Rat or Roo?

article by Zoë Disher , photos courtesy Alamy

Learning Intention:

I am learning to identify the different tenses of verbs so that I can change the verbs to suit the tense.

 

Success Criteria:

  • I can identify verbs from the text
  • I can differentiate between past, present, future and continuous tense verbs
  • I can change verbs to suit the tense

 

Read the article as a class. Write the words nibble, will hide, lives, runs, digs, carry, hopping, planted. Tell students these are all words taken directly from the text and ask them to identify what sort of words they are (doing words; verbs). In pairs, students are to find a way to sort these words, written exactly as they are, into four categories. Give them time to discuss how they might sort these words and provide guidance where necessary.

 

Answers:

1 – nibble, carry, lives, runs, digs (present tense)

2 – will hide (future tense)

3 – hopping (continuous)

4 – planted (past tense)

 

Once students have identified the four categories, go through each one and ask when we use them. (Present tense is for when something’s happening now or happens habitually, future tense is for when it happens in the future, continuous means it’s actively happening now, past tense means it’s happened in the past.) Have students give more examples of each, then give sentences with each type.

 

Examples:

Present – I live in a house. The dog barks every night. I comb my hair.

Future – I will live in a house. The dog will bark every night. I will comb my hair.

Continuous – I am living in a house. The dog is barking. I am combing my hair.

Past – I lived in a house. The dog barked every night. I combed my hair.

 

Have students examine their answers and find clues to help them easily identify verb tenses. For example, continuous verbs end in ‘ing’, future verbs use ‘will’, past verbs often end in ‘ed’.
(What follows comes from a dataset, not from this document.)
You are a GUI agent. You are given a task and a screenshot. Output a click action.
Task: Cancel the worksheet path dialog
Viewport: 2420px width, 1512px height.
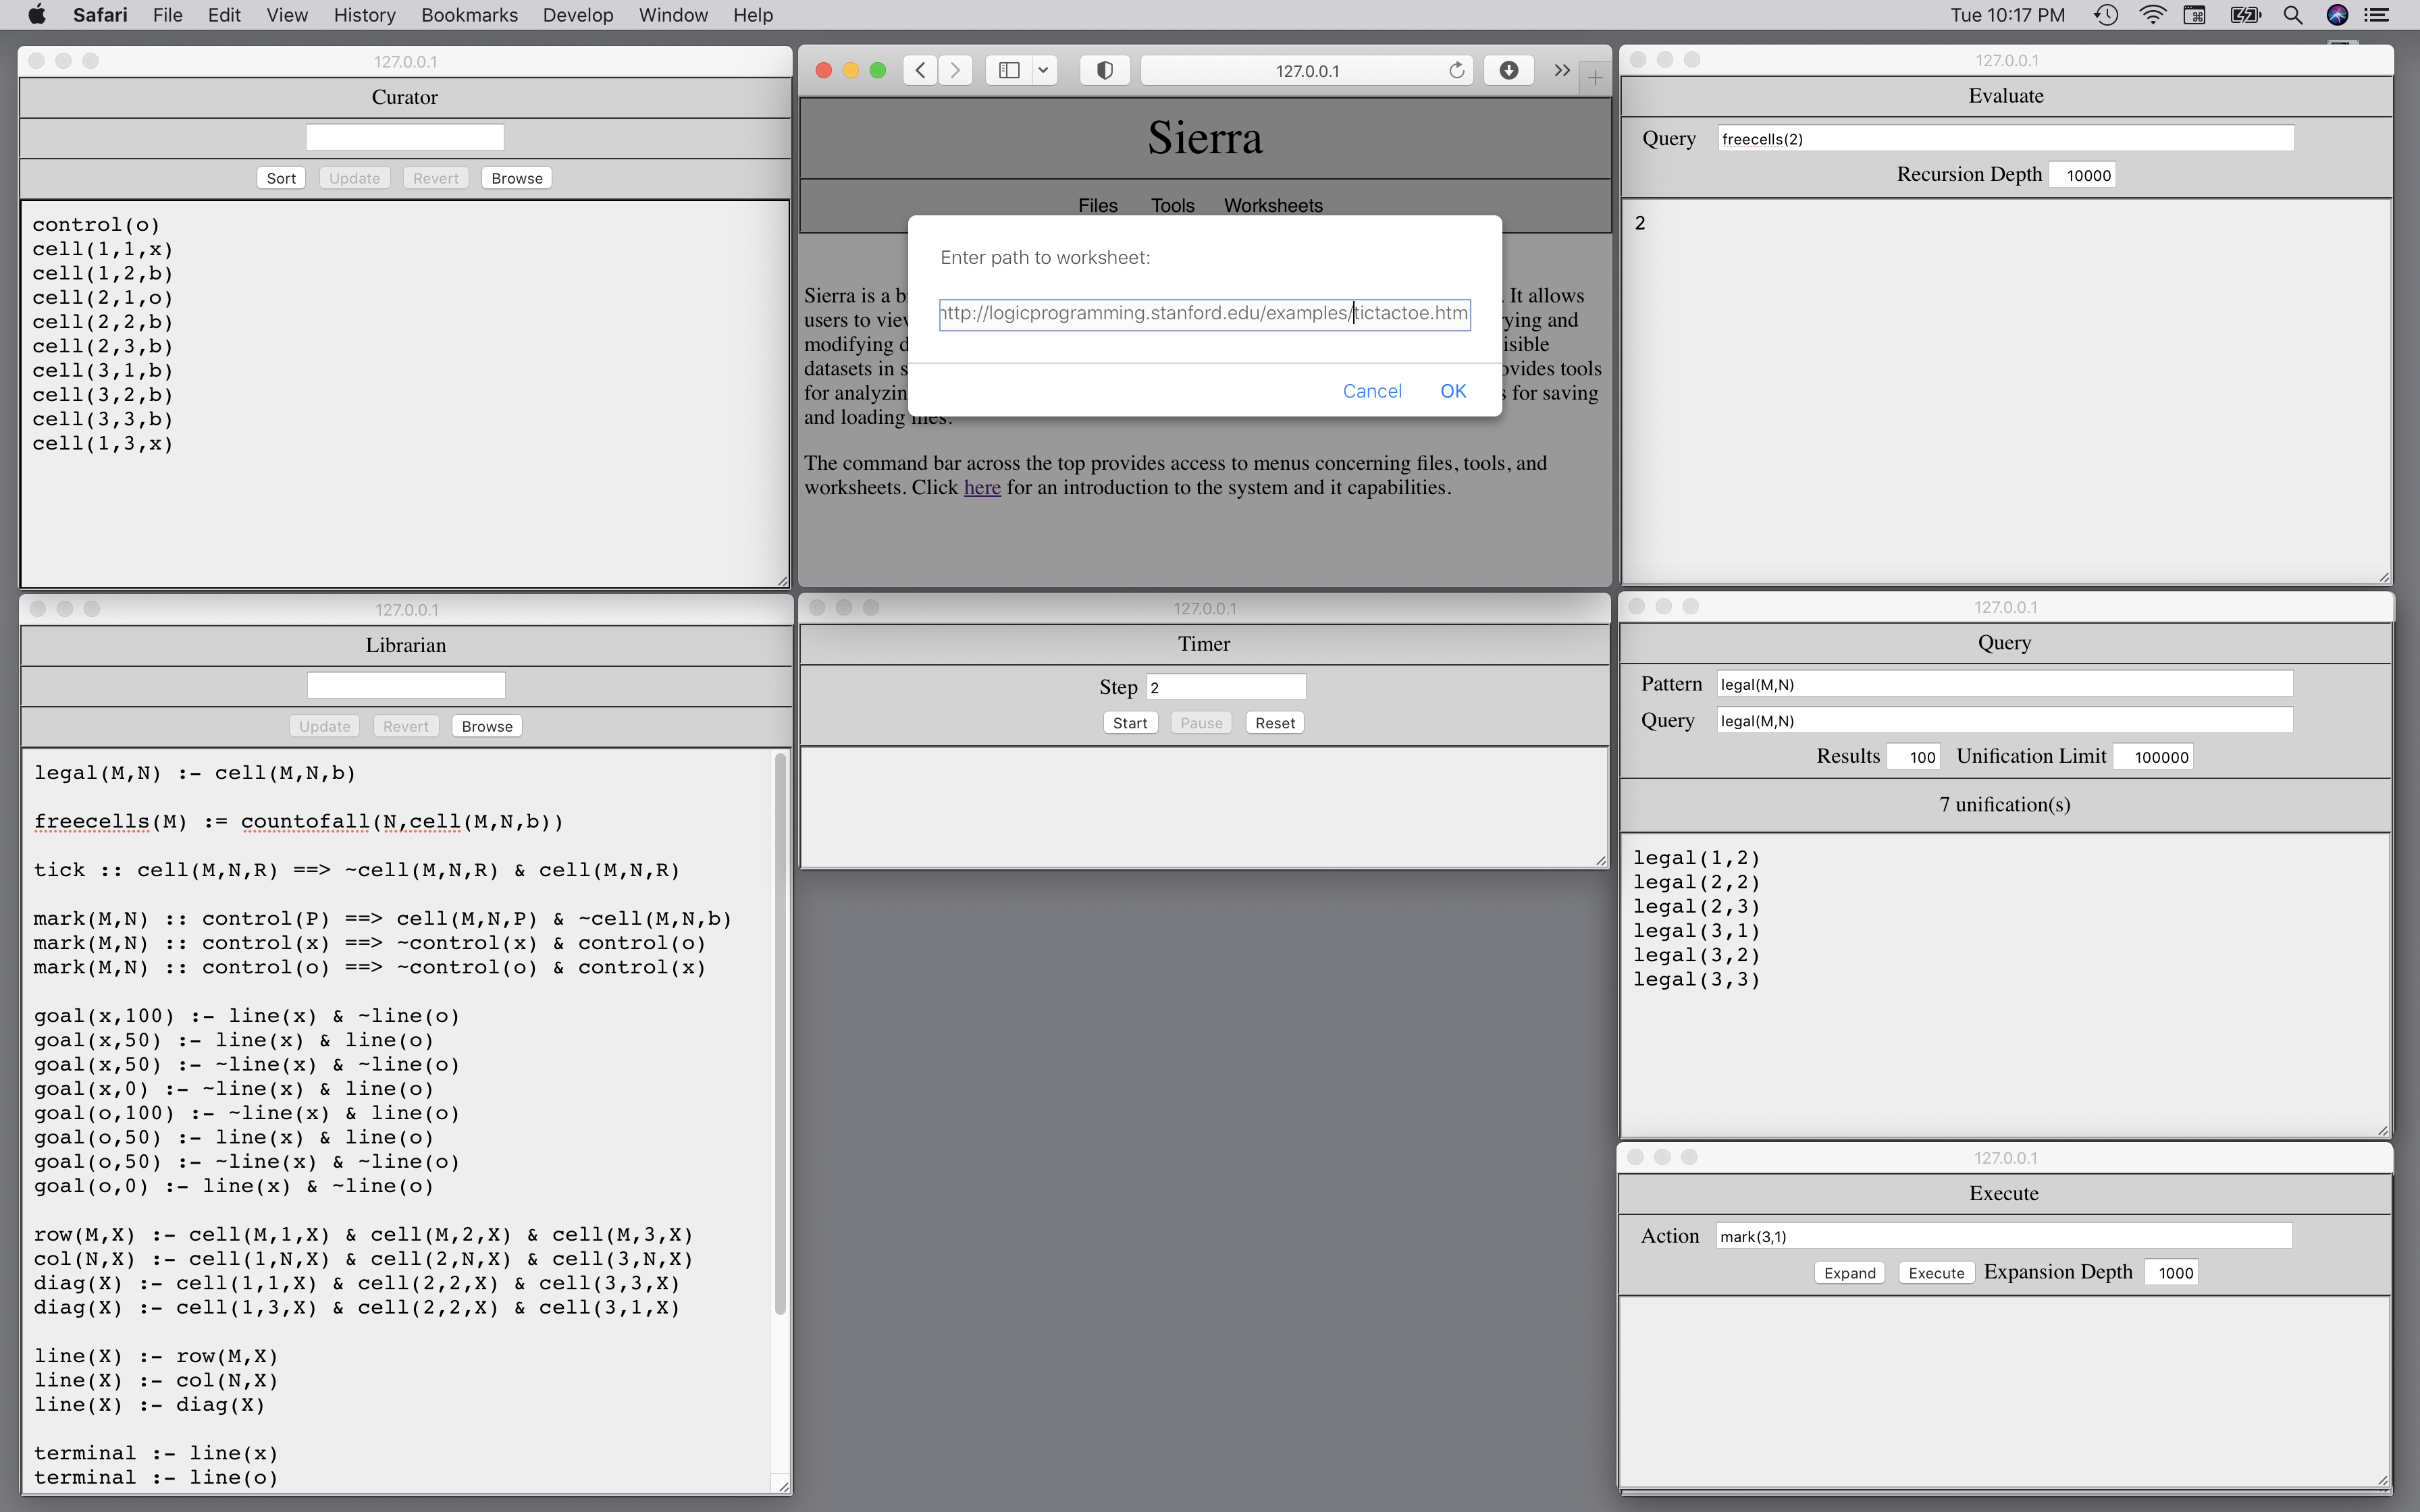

Hand out copies of the image below, or create a similar template. Explain that students are to pair up and play a game of battleships. (For a short tutorial, watch the YouTube video How to Play Battleship.) Students can set up their ships the same way they would in a normal game of battleships, but instead of calling out grid coordinates, they must use the subject and the verb of their chosen square to create a sentence, depending on which tense you call out.

 

Sample sentences include: A rat ate seeds. A starfish will look like a star. A rat-kangaroo moves by running. A koala is sleeping in a tree.